В лагере, продолжают писаки, Храмцев все твердил:
«Я американский гражданин»... В скобках отметим, что никаких реальных выгод от служения богатой и могучей державе он никогда не имел. О нем, видимо, забыли те, кто когда-то послал его на смерть. Когда в 1972 детантном году президент Никсон нагрянул в Москву, лагерники сложнейшими путями передали друзьям на воле, а те – в американское посольство просьбу о помощи Храмцеву. Посольство долго наводило всяческие справки, потом пришел ответ: «Посольство США радо узнать, что мистер Храмцев жив». И все... Тяжка участь «американского гражданина»: навалилась на него чугунным задом страна его предков, отвернулась, забыла легкомысленная страна его мечты».

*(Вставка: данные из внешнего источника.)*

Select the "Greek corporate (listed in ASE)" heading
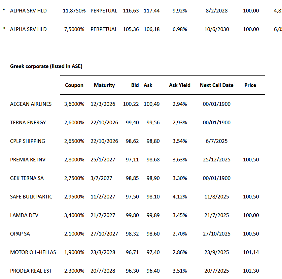This screenshot has width=282, height=279. click(x=46, y=66)
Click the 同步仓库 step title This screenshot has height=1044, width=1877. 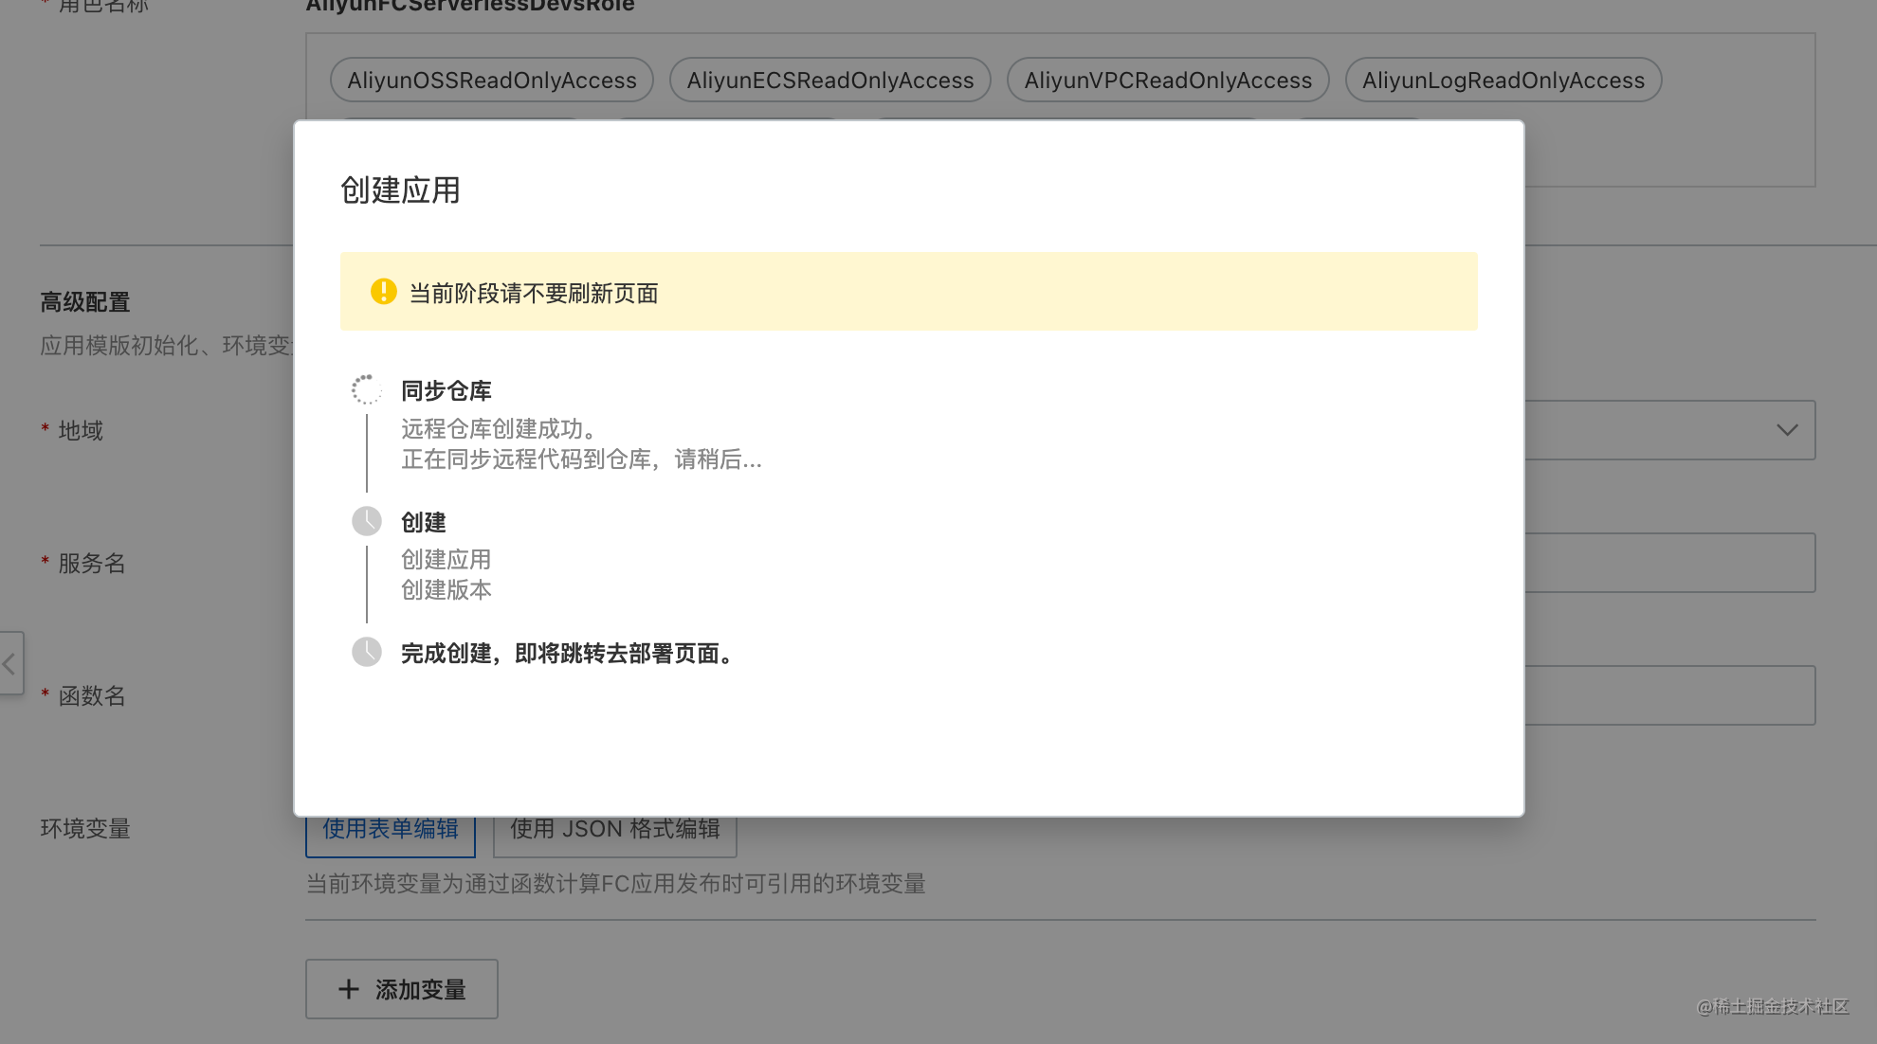446,391
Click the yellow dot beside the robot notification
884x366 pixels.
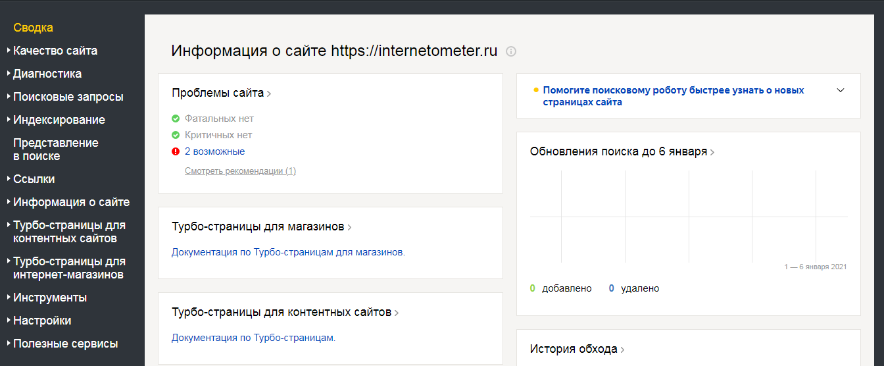click(x=535, y=90)
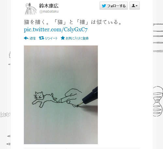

Просто жуть берет, когда читаешь о том, что случилось в конце концов с «мистером Храмцевым»: освободили по отбытии наказания, «поселился в сотне миль от Москвы», в одном городе. И что же?
«Уповал на помощь богатейшей державы и остался в конце концов нищ и гол, словно Иов».
Пристыдили, значит, ЦРУ ссылкой на библию и указанием расстояния в милях от Москвы, может, поймут, «страдалец» под боком...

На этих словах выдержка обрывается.